La matérialité du texte dans Manhattan Transfer et USA de John Dos Passos

par Delphine Robache

Thèse de doctorat en Littérature américaine

Sous la direction de Isabelle Alfandary.

Le président du jury était Marie-Christine Lemardeley.

Le jury était composé de Isabelle Alfandary, Marie-Christine Lemardeley, Pascale Antolin-Pirès, Axel Nesme, Antoine Cazé.

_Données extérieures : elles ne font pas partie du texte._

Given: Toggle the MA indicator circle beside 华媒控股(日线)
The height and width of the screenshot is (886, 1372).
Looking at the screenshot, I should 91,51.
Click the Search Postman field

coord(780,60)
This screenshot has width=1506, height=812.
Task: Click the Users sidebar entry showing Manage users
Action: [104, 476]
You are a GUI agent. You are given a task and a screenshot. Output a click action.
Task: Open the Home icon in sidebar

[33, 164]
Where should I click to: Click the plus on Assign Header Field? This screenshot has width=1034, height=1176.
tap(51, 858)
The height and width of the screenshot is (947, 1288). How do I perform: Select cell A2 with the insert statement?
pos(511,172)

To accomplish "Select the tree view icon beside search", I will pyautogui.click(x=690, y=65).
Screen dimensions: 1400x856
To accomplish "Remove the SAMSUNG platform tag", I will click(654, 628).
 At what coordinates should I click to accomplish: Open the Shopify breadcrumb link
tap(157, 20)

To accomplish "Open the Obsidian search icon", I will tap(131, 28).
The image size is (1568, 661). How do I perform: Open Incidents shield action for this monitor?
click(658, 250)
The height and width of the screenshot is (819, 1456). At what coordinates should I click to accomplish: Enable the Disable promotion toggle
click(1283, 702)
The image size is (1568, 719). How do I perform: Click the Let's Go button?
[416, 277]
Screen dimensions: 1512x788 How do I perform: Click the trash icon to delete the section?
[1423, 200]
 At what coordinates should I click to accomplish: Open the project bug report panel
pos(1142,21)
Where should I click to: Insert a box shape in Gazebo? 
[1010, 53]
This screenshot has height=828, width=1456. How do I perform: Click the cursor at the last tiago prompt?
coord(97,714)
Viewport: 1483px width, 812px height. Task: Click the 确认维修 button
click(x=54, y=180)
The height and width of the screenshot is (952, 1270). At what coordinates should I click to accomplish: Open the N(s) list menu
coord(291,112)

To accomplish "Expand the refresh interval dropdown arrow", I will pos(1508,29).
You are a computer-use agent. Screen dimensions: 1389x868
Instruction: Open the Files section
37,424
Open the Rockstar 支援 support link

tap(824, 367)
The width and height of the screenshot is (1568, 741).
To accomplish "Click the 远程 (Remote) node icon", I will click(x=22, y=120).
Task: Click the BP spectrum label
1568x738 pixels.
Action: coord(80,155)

Les rapporteurs étaient Pascale Antolin-Pirès, Axel Nesme.


  • Résumé

    Les premiers romans de John Dos Passos s’inscrivent dans le courant moderniste et sont caractérisés par une organisation originale des mots sur la page. Le texte n’est pas un bloc monolothique mais il est découpé en sections et ponctué d’épigraphes. Il contient également une multitude de collages présentés dans des styles et des polices variés. Cette observation est le point de départ de cette étude qui propose d’analyser la matérialité du texte dans les premiers romans de John Dos Passos, Manhattan Transfer et la trilogie USA, publiés entre 1925 et 1938. Ces ouvrages interrogent le regard du lecteur sur le texte, en montrant ce qui est placé devant, autour de l’oeil de celui qui regarde. Ils invitent le lecteur à prendre conscience de ce qui influence sa vision. Le roman exhibe son armature et ses divers seuils, laissant soin à celui qui lit de poursuivre ou non sa lecture, de revenir en arrière et de faire les liens entre les différentes zones de texte. Le roman expose son mode de fabrication, soulignant qu’il est le produit d’un réagencement de textes antérieurs. Cette armature visible est autant faite de pleins que de vides et reflète la tension entre l’ambition de tout dire, tout contenir et la reconnaissance de la difficulté même de raconter. Le jeu avec les espaces blancs, la ponctuation et les indications phonétiques renforcent la dimension écrite du texte tout en essayant de de le faire sortir hors de la page et de résister à toute clôture.

  • Titre traduit

    The materiality of the text in Manhattan Transfer and USA of John Dos Passos


  • Résumé

    The early novels of John Dos Passos are part of the modernist literary movement. They are characterized by an original organization of the words on the page. The text is no longer a monolithic block, but is divided into sections and its separations are highlighted by a vast paratext. It also contains a variety of collages presented in various styles and in different fonts. These observations are the starting point of this research, which focuses on the materiality of the text in the early novels of John Dos Passos, Manhattan Transfer and the trilogy USA, published between 1925 and 1938. These novels question the gaze of the reader on the text, showing what is placed in front of and around the eye of the observer. The reader becomes aware of what influences his vision. The novel displays its internal structure and various thresholds, allowing the reader to continue or to stop reading, to go backwards and to create connections between the different sections of the text. The novel displays how it has been constructed, highlighting that it is the product of the rearrangement of previous texts. This visible internal structure is also built out of gaps and empty spaces. It reflects the tension between the ambition to be exhaustive, to contain everything and to acknowledge the difficulty to tell a story. The interplay with the blank space on the page, the use of punctuation and phonetic indicators reinforce the written aspect of the text, while at the same time making the words stand off the page and resistant to closure.